Principais avaliações de clientes

Por Alysson Oliveira AVALIADOR TOP 50 em 3 de outubro de 2016
Formato: Capa comum
Talvez os romances um tanto macabros do início da carreira de Ian McEwan não dessem notícia de que ele seria, no século XXI, cronista das crises da Europa contemporânea – das narrativas (Atonement), políticas (Saturday), históricas (On Chesil Beach), ambientais (Solar) –, e seu mais novo romance, NUTSHELL, dá conta do presente – da era das imigrações, das fronteiras supostamente fluidas, da contenção de políticas de identidades, da União Europeia (e, por consequência, do Brexit).

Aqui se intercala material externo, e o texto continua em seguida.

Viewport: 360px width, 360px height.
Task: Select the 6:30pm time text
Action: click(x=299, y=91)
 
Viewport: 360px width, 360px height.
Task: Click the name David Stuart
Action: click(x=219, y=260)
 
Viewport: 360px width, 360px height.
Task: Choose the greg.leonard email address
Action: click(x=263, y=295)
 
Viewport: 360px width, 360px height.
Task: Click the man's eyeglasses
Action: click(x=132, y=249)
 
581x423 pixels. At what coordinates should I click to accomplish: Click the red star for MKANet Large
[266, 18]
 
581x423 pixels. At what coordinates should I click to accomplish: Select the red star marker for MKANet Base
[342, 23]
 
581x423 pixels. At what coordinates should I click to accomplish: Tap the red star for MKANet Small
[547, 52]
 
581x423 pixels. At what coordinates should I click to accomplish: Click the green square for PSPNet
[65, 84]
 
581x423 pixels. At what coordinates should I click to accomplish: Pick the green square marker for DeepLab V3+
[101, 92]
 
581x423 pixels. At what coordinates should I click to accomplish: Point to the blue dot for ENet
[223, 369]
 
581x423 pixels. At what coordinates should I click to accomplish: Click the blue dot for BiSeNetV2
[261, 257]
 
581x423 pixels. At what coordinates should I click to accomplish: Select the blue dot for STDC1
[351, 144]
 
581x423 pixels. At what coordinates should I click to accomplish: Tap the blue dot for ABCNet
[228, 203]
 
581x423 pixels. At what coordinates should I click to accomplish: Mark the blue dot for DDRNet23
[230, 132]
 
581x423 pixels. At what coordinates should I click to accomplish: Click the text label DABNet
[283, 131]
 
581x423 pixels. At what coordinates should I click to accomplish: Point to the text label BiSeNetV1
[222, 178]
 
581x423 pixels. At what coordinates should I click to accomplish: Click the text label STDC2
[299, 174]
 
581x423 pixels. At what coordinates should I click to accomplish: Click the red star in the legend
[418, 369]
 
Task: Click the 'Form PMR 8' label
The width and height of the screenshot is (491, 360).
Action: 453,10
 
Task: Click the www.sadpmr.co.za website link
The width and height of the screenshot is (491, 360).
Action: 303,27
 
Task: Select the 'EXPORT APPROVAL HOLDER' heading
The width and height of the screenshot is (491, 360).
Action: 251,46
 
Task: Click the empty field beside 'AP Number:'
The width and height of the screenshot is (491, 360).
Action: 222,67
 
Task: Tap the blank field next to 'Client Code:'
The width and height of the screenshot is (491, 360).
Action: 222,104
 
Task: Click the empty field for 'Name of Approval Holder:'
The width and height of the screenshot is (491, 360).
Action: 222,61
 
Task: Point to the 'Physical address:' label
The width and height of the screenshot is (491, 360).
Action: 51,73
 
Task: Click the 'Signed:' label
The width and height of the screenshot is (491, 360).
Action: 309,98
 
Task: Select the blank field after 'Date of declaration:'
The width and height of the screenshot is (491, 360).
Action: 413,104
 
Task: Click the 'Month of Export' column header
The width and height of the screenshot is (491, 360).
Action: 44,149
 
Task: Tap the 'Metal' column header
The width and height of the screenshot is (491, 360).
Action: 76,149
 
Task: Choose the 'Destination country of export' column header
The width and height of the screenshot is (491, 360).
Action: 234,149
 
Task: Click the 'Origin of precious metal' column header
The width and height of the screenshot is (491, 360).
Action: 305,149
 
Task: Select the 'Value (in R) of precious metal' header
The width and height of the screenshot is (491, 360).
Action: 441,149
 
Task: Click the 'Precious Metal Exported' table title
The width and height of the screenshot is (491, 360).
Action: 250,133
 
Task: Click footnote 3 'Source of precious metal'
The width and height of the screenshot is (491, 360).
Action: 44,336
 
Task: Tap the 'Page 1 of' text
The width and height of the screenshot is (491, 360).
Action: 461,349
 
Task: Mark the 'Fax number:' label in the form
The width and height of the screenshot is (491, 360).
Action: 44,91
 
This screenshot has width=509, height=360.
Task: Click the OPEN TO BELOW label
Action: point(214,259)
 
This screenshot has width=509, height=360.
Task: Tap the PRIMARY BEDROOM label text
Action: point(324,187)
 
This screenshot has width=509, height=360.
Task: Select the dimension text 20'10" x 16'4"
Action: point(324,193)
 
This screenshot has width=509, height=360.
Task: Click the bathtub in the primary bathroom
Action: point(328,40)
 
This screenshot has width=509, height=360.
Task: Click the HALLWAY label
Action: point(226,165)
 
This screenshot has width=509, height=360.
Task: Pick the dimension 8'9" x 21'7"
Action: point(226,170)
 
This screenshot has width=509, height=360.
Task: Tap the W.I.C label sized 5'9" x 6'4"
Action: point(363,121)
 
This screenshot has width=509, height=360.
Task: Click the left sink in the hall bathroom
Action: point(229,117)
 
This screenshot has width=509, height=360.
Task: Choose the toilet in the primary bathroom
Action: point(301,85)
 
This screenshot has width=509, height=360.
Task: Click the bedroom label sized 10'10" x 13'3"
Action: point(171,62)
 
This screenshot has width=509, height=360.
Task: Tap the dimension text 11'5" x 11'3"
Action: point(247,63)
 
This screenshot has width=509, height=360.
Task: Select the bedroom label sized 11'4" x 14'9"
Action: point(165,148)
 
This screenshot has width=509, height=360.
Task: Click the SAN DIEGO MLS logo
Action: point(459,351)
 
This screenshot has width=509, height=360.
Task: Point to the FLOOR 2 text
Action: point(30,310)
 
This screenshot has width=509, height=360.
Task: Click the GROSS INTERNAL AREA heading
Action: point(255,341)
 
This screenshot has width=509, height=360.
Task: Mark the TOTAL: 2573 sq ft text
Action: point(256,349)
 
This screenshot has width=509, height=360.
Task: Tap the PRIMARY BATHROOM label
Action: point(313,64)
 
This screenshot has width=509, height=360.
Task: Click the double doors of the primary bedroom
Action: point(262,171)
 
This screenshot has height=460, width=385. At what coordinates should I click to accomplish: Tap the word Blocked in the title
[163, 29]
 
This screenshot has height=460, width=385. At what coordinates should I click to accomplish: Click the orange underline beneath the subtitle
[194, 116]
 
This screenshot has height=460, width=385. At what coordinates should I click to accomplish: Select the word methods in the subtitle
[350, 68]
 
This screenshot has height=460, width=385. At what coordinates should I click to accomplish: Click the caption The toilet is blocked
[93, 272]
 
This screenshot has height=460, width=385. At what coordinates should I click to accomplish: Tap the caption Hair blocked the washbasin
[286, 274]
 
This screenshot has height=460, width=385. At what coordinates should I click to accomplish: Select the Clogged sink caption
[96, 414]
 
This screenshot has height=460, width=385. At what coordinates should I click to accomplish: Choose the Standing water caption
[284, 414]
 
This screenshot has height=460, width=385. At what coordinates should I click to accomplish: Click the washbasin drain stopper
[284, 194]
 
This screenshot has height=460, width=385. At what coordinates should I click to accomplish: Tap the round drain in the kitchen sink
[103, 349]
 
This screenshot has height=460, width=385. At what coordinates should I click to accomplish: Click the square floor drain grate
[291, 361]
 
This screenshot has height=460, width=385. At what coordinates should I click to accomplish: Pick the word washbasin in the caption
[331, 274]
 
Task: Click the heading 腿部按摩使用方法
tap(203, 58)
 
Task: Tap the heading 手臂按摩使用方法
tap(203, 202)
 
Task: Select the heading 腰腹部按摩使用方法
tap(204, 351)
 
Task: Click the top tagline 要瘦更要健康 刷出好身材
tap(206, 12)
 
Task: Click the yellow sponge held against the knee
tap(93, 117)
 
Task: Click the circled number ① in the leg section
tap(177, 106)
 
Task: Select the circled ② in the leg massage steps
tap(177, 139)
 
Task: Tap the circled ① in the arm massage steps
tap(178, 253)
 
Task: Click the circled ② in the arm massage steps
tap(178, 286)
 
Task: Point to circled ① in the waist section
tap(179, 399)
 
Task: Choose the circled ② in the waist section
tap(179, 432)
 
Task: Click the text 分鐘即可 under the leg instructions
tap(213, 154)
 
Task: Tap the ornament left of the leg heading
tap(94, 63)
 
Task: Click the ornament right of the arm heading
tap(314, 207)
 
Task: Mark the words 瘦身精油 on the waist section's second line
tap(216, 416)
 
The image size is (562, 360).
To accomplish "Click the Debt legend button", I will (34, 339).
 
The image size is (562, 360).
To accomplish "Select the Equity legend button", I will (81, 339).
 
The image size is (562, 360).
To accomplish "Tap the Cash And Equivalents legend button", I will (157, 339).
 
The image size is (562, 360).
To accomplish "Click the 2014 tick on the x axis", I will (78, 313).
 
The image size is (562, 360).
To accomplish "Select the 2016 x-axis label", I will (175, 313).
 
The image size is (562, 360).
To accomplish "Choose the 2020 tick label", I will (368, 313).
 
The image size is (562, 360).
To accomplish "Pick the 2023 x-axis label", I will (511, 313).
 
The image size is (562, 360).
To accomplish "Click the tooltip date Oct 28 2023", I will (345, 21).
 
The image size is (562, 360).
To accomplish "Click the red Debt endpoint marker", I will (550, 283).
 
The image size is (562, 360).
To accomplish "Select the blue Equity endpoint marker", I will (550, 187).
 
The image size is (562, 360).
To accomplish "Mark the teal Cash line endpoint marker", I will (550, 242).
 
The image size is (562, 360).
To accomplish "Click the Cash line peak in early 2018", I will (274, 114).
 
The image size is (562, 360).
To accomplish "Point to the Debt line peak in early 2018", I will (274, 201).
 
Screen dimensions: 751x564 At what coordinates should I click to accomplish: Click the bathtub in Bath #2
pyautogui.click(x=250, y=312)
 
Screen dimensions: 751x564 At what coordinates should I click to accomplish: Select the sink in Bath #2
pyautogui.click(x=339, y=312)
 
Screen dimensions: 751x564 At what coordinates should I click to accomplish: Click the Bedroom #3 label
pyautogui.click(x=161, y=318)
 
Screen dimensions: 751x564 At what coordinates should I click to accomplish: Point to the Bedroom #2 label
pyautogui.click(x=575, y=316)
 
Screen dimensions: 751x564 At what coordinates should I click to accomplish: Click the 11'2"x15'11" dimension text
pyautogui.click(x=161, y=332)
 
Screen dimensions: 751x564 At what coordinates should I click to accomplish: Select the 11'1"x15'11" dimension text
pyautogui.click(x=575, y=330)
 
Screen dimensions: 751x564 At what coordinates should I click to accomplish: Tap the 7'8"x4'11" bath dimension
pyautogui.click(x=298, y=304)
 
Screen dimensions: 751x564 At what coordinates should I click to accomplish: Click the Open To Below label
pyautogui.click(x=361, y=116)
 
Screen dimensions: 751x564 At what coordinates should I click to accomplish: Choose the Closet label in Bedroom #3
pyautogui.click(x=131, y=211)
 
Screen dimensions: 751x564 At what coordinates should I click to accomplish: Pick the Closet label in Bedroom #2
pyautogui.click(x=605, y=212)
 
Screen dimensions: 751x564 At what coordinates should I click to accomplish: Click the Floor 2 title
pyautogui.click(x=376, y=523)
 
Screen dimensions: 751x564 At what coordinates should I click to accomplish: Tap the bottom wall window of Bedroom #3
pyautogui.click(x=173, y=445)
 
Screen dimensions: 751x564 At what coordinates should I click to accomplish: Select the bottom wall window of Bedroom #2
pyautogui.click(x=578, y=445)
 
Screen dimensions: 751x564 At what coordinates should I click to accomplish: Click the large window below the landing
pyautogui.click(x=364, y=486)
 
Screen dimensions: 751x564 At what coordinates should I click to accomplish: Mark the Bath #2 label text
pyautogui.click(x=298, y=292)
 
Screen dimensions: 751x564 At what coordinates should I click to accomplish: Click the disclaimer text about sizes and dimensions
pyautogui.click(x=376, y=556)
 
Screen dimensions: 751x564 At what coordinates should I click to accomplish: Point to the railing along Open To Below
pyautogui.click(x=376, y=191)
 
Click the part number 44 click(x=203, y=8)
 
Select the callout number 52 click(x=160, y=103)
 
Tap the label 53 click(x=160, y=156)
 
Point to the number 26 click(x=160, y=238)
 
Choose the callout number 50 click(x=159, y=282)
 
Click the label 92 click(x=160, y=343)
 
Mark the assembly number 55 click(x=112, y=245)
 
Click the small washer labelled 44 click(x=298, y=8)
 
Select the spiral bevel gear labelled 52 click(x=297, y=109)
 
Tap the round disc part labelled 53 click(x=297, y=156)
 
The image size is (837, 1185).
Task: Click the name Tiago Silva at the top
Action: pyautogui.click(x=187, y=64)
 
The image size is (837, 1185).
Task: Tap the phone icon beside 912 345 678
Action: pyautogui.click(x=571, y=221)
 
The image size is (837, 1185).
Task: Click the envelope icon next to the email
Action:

Narrado por um feto – no final do terceiro trimestre de gestação – ainda sem nome, o romance é uma releitura de Hamlet, o que já é apontado logo na epígrafe. Na sua existência intrauterina, ele acompanha o plano de sua mãe, Trudy, junto com o tio, Claude, de assassinar seu pai, poeta fracassado e editor quebrado, John. A formação do protagonista-narrador-feto é dada por acompanhar diálogos da mãe, programas de rádio e afins. Dotado de senso crítico, perspicácia e sagacidade, esse pequeno ser, embora muitas vezes subordinado aos interesses e possibilidades físicas da mãe, sabe o que quer, mesmo que muitas vezes não saiba como agir, ou nem possa agir como queria.

Vivendo no momento em que ele chama de segundo crepúsculo da Era da Razão, o narrador constrói uma trama que transita entre o suspense e uma comédia nervosa e tensa dado algo que patético que existe em toda a situação. Por meio dessa voz, ainda em formação, o escritor comenta o estado do mundo atua. A pergunta nunca se formaliza, mas fica no ar: que mundo é esse em que essa criança nascerá? A resposta pode ser assustadora.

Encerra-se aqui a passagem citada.